**About this task:** All records below are to be repeated precisely, with nothing added.

(Saved entries)

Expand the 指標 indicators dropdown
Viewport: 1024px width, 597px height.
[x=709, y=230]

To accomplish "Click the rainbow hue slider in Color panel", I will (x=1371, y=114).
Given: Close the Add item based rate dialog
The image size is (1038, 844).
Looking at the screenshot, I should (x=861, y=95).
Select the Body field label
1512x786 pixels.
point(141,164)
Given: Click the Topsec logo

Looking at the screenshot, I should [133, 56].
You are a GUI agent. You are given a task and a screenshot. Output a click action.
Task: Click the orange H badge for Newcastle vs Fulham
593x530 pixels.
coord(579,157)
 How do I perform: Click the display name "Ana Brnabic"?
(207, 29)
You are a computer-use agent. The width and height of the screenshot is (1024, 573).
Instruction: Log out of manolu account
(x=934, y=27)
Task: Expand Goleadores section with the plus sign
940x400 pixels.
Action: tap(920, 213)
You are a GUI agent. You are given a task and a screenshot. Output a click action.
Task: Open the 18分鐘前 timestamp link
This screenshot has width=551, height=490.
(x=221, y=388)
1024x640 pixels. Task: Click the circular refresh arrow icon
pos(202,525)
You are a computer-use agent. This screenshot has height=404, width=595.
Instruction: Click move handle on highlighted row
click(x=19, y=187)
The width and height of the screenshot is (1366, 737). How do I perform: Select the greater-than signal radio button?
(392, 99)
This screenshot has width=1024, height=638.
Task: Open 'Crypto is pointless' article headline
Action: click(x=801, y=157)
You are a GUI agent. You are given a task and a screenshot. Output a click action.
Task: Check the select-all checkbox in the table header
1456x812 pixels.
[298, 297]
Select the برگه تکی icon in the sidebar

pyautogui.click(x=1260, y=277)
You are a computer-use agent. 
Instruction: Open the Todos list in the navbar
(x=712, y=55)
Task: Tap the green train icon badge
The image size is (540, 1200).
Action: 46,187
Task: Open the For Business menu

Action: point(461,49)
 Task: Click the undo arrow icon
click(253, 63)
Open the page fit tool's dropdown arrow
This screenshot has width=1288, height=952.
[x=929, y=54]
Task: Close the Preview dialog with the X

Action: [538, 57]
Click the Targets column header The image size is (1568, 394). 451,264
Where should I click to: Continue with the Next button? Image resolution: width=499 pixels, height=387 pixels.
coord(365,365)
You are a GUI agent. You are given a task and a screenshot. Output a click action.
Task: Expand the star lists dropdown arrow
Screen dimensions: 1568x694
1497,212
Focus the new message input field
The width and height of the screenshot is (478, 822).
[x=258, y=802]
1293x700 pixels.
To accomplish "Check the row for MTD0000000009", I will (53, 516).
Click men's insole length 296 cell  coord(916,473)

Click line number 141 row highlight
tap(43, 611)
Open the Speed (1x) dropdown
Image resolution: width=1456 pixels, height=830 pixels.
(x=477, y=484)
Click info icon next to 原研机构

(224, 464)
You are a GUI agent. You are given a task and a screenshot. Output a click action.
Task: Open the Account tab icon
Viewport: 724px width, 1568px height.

**Answer section:**
Expand the 指標 indicators dropdown
Viewport: 1024px width, 597px height.
[x=709, y=230]

To accomplish "Click the rainbow hue slider in Color panel", I will (x=1371, y=114).
Given: Close the Add item based rate dialog
The image size is (1038, 844).
Looking at the screenshot, I should (x=861, y=95).
Select the Body field label
1512x786 pixels.
point(141,164)
Given: Click the Topsec logo

Looking at the screenshot, I should [133, 56].
You are a GUI agent. You are given a task and a screenshot. Output a click action.
Task: Click the orange H badge for Newcastle vs Fulham
593x530 pixels.
coord(579,157)
 How do I perform: Click the display name "Ana Brnabic"?
(207, 29)
You are a computer-use agent. The width and height of the screenshot is (1024, 573).
Instruction: Log out of manolu account
(x=934, y=27)
Task: Expand Goleadores section with the plus sign
940x400 pixels.
Action: tap(920, 213)
You are a GUI agent. You are given a task and a screenshot. Output a click action.
Task: Open the 18分鐘前 timestamp link
This screenshot has width=551, height=490.
(x=221, y=388)
1024x640 pixels. Task: Click the circular refresh arrow icon
pos(202,525)
You are a computer-use agent. This screenshot has height=404, width=595.
Instruction: Click move handle on highlighted row
click(x=19, y=187)
The width and height of the screenshot is (1366, 737). How do I perform: Select the greater-than signal radio button?
(392, 99)
This screenshot has width=1024, height=638.
Task: Open 'Crypto is pointless' article headline
Action: click(x=801, y=157)
You are a GUI agent. You are given a task and a screenshot. Output a click action.
Task: Check the select-all checkbox in the table header
1456x812 pixels.
[298, 297]
Select the برگه تکی icon in the sidebar

pyautogui.click(x=1260, y=277)
You are a computer-use agent. 
Instruction: Open the Todos list in the navbar
(x=712, y=55)
Task: Tap the green train icon badge
The image size is (540, 1200).
Action: 46,187
Task: Open the For Business menu

Action: point(461,49)
 Task: Click the undo arrow icon
click(253, 63)
Open the page fit tool's dropdown arrow
This screenshot has width=1288, height=952.
[x=929, y=54]
Task: Close the Preview dialog with the X

Action: [538, 57]
Click the Targets column header The image size is (1568, 394). 451,264
Where should I click to: Continue with the Next button? Image resolution: width=499 pixels, height=387 pixels.
coord(365,365)
You are a GUI agent. You are given a task and a screenshot. Output a click action.
Task: Expand the star lists dropdown arrow
Screen dimensions: 1568x694
1497,212
Focus the new message input field
The width and height of the screenshot is (478, 822).
[x=258, y=802]
1293x700 pixels.
To accomplish "Check the row for MTD0000000009", I will (53, 516).
Click men's insole length 296 cell  coord(916,473)

Click line number 141 row highlight
tap(43, 611)
Open the Speed (1x) dropdown
Image resolution: width=1456 pixels, height=830 pixels.
(x=477, y=484)
Click info icon next to 原研机构

(224, 464)
You are a GUI agent. You are given a task and a screenshot. Output a click action.
Task: Open the Account tab icon
Viewport: 724px width, 1568px height.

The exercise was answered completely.